CHALLENGE: Please copy the listing from the line with "Image resolution: width=1284" through the end, replacing "floppy disk" with "diskette" and leaving everything else unchanged.

-*-*-

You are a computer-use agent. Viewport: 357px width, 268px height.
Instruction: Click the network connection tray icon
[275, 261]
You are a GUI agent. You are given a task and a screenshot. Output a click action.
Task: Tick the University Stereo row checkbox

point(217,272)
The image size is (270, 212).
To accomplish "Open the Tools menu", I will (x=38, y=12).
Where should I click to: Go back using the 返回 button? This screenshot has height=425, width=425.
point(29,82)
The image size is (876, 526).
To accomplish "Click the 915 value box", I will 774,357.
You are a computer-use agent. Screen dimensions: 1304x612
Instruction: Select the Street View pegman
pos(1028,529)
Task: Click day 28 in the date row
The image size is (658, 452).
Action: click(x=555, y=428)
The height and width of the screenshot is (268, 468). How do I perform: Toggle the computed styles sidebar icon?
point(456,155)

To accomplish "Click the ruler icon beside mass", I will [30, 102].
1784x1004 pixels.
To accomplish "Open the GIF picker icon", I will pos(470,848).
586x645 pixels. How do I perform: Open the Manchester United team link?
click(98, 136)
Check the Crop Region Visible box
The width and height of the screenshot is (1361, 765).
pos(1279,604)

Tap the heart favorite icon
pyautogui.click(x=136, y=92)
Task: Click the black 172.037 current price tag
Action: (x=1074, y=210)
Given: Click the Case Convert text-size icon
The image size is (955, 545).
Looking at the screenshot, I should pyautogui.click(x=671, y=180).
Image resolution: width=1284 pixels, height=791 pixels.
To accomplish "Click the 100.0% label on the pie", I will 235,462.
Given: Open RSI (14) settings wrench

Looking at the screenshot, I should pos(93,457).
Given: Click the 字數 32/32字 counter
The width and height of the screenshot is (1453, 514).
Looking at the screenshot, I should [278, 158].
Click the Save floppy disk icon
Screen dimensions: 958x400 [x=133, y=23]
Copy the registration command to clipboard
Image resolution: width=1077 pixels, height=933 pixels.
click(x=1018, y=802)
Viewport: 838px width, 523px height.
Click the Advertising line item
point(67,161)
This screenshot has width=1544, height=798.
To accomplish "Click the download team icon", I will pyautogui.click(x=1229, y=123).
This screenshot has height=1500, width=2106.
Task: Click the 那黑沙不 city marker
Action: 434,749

-*-*-

CORRECT RESPONSE:
Image resolution: width=1284 pixels, height=791 pixels.
To accomplish "Click the 100.0% label on the pie", I will 235,462.
Given: Open RSI (14) settings wrench

Looking at the screenshot, I should pos(93,457).
Given: Click the 字數 32/32字 counter
The width and height of the screenshot is (1453, 514).
Looking at the screenshot, I should [278, 158].
Click the Save diskette icon
Screen dimensions: 958x400 [x=133, y=23]
Copy the registration command to clipboard
Image resolution: width=1077 pixels, height=933 pixels.
click(x=1018, y=802)
Viewport: 838px width, 523px height.
Click the Advertising line item
point(67,161)
This screenshot has width=1544, height=798.
To accomplish "Click the download team icon", I will pyautogui.click(x=1229, y=123).
This screenshot has height=1500, width=2106.
Task: Click the 那黑沙不 city marker
Action: 434,749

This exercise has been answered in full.